### YOUR OBJECTIVE
From the records below, please repeat exactly the line that has "has width=506, height=235.", the line that has "Given: Click the regular", and every line between them, and nothing else.

### Collected data entries

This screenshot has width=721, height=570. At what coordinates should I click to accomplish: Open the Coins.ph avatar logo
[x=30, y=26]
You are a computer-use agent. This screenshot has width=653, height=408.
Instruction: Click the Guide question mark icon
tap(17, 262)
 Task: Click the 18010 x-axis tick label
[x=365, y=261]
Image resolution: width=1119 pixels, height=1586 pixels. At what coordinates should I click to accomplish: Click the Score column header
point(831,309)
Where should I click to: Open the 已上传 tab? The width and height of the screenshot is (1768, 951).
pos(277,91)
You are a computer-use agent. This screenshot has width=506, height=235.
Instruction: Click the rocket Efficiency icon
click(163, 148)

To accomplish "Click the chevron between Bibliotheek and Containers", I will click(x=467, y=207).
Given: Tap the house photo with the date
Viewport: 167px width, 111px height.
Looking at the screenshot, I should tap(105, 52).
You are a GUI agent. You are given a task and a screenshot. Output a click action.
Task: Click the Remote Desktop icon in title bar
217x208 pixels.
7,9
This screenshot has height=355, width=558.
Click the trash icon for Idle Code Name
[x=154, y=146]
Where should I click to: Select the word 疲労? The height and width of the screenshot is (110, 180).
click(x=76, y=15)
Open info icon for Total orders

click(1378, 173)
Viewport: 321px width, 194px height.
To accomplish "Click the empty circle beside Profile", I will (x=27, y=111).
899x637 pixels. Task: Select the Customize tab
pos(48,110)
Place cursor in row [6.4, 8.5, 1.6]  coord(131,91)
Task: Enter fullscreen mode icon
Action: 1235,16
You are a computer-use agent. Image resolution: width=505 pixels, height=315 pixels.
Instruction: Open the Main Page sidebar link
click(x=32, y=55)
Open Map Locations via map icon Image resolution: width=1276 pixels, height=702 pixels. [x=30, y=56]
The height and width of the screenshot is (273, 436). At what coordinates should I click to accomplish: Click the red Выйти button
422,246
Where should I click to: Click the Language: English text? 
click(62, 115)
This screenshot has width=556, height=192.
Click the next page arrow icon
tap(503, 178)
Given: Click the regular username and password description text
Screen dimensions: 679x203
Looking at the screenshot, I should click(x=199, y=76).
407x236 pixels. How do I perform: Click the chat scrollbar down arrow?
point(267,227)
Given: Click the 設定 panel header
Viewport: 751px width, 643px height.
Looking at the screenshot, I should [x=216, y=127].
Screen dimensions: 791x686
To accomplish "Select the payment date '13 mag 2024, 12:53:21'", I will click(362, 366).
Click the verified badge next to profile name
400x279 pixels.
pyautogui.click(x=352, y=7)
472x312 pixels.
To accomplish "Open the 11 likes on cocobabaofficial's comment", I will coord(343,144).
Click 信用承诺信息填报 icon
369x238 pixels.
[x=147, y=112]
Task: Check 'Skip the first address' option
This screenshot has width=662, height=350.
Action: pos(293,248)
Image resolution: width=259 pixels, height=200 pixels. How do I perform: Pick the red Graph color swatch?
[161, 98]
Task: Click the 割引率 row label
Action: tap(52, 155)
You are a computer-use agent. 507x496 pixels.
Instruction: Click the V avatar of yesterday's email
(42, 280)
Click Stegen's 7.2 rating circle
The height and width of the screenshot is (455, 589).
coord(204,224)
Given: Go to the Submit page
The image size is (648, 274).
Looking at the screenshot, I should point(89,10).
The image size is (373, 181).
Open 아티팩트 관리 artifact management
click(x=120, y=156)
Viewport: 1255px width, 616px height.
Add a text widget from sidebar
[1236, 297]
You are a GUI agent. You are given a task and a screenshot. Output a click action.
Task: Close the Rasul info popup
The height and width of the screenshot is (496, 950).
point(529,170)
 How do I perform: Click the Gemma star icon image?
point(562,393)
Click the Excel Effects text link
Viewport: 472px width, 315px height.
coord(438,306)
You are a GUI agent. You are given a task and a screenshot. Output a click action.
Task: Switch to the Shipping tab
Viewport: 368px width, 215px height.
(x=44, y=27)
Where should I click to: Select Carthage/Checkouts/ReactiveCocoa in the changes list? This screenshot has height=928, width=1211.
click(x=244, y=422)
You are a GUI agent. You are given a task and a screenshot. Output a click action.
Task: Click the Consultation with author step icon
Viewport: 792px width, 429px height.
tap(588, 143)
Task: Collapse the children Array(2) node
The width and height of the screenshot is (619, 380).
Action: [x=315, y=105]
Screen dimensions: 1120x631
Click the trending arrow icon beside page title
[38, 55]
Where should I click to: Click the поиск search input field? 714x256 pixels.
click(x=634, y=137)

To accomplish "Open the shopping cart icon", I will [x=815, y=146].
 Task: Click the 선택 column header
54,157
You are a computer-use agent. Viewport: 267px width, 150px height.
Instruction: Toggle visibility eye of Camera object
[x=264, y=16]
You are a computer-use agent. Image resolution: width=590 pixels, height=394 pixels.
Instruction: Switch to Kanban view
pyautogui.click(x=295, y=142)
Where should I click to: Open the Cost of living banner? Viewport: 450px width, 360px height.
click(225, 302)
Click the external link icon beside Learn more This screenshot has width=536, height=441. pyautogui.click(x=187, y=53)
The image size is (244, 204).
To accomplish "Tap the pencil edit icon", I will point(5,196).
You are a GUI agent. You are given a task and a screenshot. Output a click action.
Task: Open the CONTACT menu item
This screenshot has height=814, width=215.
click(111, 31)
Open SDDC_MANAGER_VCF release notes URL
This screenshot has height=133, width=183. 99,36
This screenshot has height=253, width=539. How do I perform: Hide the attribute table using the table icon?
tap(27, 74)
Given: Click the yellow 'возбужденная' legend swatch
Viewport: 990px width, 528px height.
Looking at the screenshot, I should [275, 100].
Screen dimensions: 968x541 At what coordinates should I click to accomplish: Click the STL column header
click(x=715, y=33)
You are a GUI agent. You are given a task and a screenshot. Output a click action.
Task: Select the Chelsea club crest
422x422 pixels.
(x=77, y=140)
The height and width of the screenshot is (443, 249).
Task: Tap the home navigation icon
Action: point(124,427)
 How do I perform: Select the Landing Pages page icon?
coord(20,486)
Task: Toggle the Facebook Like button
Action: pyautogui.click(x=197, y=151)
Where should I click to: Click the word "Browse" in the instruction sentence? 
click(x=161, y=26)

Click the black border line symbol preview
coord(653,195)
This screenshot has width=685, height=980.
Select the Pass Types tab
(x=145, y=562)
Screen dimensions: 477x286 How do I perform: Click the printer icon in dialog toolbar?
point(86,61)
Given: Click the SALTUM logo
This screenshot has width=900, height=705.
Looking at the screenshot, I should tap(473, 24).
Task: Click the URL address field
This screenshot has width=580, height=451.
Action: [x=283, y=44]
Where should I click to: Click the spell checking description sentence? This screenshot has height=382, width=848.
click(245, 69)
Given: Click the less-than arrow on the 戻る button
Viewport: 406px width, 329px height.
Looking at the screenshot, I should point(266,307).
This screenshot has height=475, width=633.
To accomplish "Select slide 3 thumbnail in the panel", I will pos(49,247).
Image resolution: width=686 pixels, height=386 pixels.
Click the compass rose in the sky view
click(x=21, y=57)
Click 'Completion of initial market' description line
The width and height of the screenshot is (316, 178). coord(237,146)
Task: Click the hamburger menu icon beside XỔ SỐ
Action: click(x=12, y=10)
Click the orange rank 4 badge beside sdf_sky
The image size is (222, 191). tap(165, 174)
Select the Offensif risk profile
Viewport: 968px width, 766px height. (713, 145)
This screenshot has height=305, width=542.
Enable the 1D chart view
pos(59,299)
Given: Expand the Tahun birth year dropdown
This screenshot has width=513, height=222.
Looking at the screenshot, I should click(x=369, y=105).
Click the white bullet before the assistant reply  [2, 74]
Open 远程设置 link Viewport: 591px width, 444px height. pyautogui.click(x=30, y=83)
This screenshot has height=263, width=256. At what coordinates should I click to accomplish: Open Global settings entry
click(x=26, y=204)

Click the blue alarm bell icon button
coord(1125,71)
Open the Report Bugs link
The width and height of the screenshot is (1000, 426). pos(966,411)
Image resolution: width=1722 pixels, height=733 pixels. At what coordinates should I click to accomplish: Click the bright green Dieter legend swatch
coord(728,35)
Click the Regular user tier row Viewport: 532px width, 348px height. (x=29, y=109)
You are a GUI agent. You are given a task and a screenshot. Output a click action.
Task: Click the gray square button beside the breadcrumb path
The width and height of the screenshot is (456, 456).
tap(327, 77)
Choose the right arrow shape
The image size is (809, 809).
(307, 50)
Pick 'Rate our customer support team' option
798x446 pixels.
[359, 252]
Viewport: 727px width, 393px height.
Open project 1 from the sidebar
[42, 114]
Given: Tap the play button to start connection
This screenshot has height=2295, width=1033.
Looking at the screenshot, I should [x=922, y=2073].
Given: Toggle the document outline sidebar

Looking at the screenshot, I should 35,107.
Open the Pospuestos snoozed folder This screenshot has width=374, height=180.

### RESPONSE BELOW
You are a computer-use agent. This screenshot has width=506, height=235.
Instruction: Click the rocket Efficiency icon
click(163, 148)

To accomplish "Click the chevron between Bibliotheek and Containers", I will click(x=467, y=207).
Given: Tap the house photo with the date
Viewport: 167px width, 111px height.
Looking at the screenshot, I should tap(105, 52).
You are a GUI agent. You are given a task and a screenshot. Output a click action.
Task: Click the Remote Desktop icon in title bar
217x208 pixels.
7,9
This screenshot has height=355, width=558.
Click the trash icon for Idle Code Name
[x=154, y=146]
Where should I click to: Select the word 疲労? The height and width of the screenshot is (110, 180).
click(x=76, y=15)
Open info icon for Total orders

click(1378, 173)
Viewport: 321px width, 194px height.
To accomplish "Click the empty circle beside Profile", I will (x=27, y=111).
899x637 pixels. Task: Select the Customize tab
pos(48,110)
Place cursor in row [6.4, 8.5, 1.6]  coord(131,91)
Task: Enter fullscreen mode icon
Action: 1235,16
You are a computer-use agent. Image resolution: width=505 pixels, height=315 pixels.
Instruction: Open the Main Page sidebar link
click(x=32, y=55)
Open Map Locations via map icon Image resolution: width=1276 pixels, height=702 pixels. [x=30, y=56]
The height and width of the screenshot is (273, 436). At what coordinates should I click to accomplish: Click the red Выйти button
422,246
Where should I click to: Click the Language: English text? 
click(62, 115)
This screenshot has width=556, height=192.
Click the next page arrow icon
tap(503, 178)
Given: Click the regular username and password description text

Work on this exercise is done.